L033 began to panic, searching through his past transgressions, trying to single one out that would necessitate his execution. Perhaps they had known about him and the other boy leaving shapes in the insides of the walls. They had an uncanny way of knowing everything that went on—yes that was it—he would be amply punished, then let go. They couldn't kill him for that, it wasn't that bad, not as bad as trying to escape or inciting a mutiny or stealing food or anything…

His desperate mind trampled through the list of possible punishments. Usually beatings were the most common, and the most manageable. Many of the physical punishments were half-hearted, either because the guards had a sliver of mercy for a wailing, bleeding child, or they simply thought that flogging a creature so weak was not worth their time. Either way, L033 had been hit many times, and recovered as many, so he could handle that eventuality. Starvation was a crueler, more insidious tactic they used… along with prolonged isolation. He had never experienced these punishments, and hoped that neither was was in his near future.

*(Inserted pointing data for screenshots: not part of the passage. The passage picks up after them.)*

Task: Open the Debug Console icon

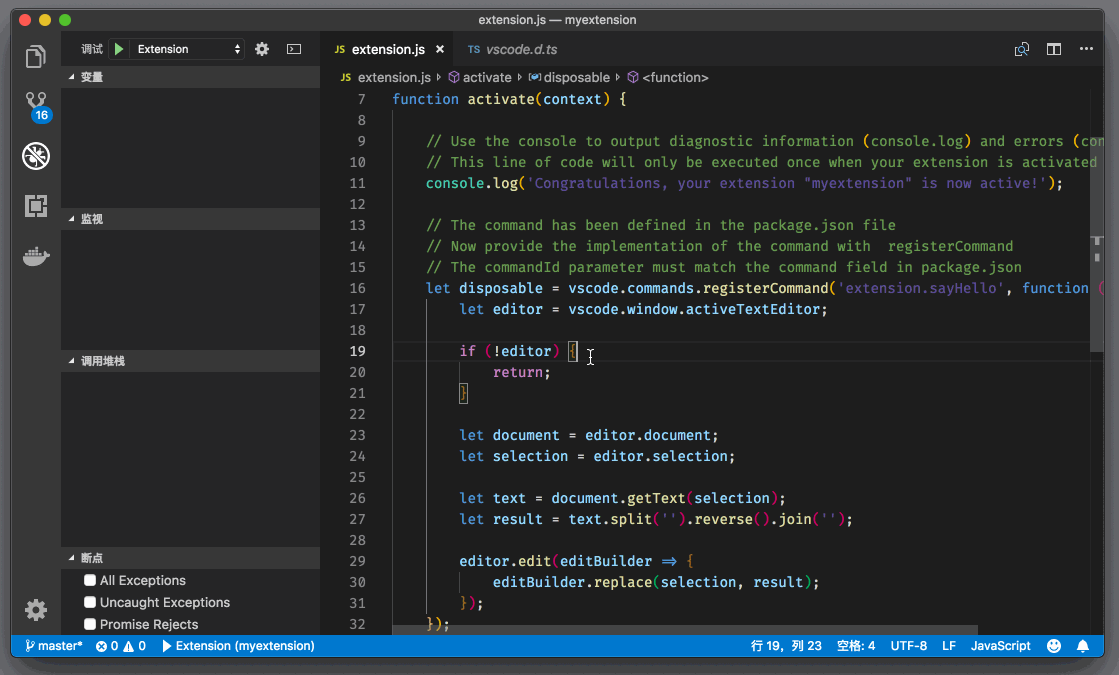Action: [293, 49]
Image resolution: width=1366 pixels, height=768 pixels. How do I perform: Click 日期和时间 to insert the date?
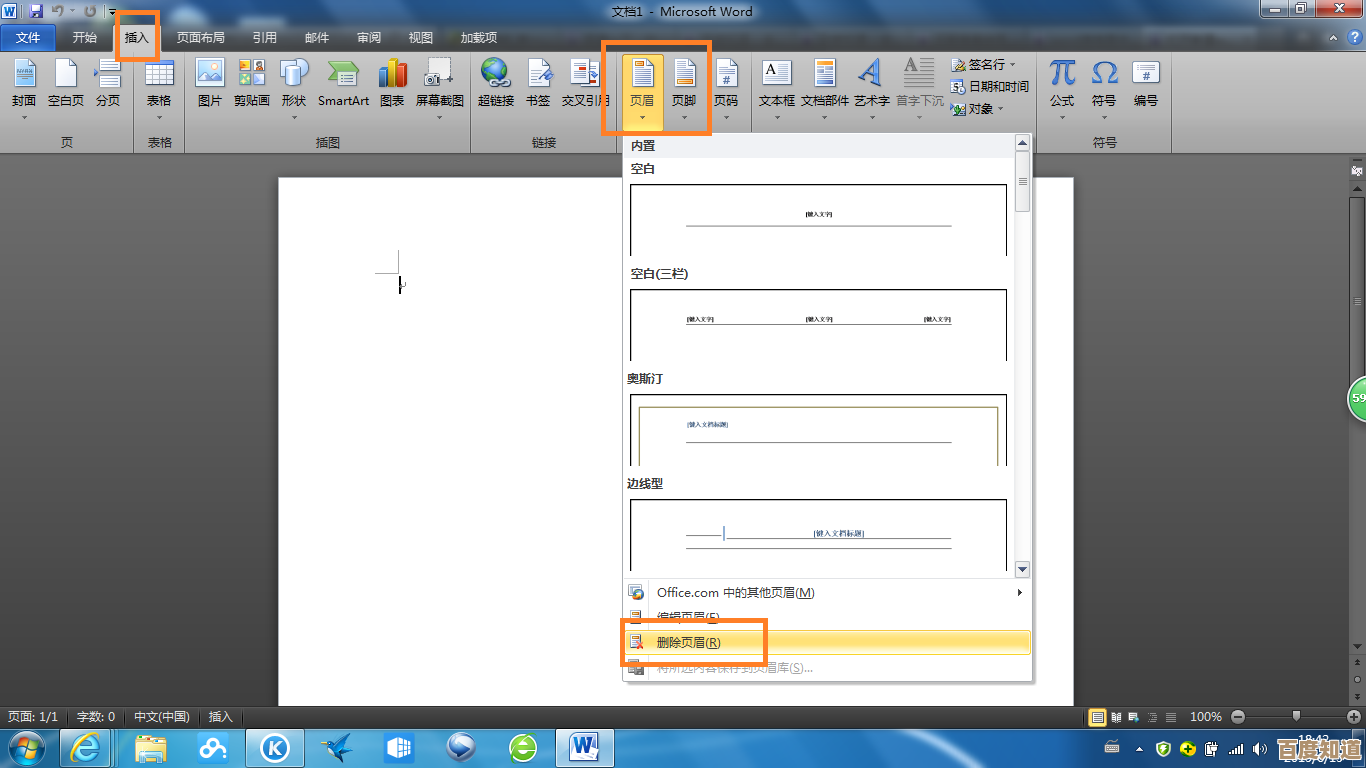coord(997,87)
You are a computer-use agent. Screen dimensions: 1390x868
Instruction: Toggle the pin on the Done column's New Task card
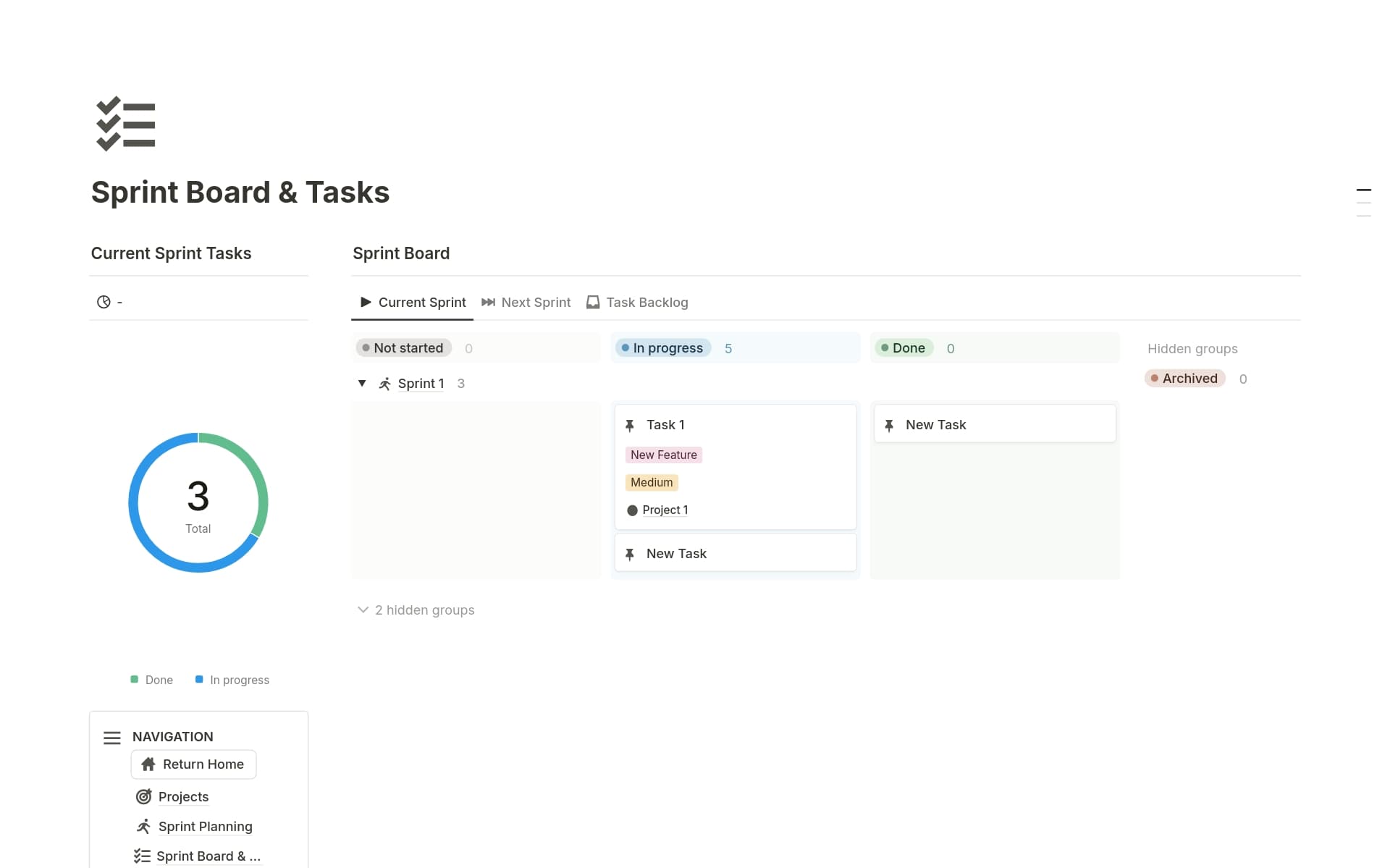tap(890, 425)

When the Desian guard reentered the chamber, he didn't have the courage to ask which punishment he was to receive. The guard did not seem to care. He simply grabbed L033 by the upper arm and roughly led him toward the door.

"The Grand Cardinal wants to see you… for some reason." He added the last bit indignantly, as if he knew that this weak little human boy was not worth his commanding officer's time.

L033 had never personally seen Grand Cardinal Forcystus, but he knew that this wasn't good. It wasn't good at all.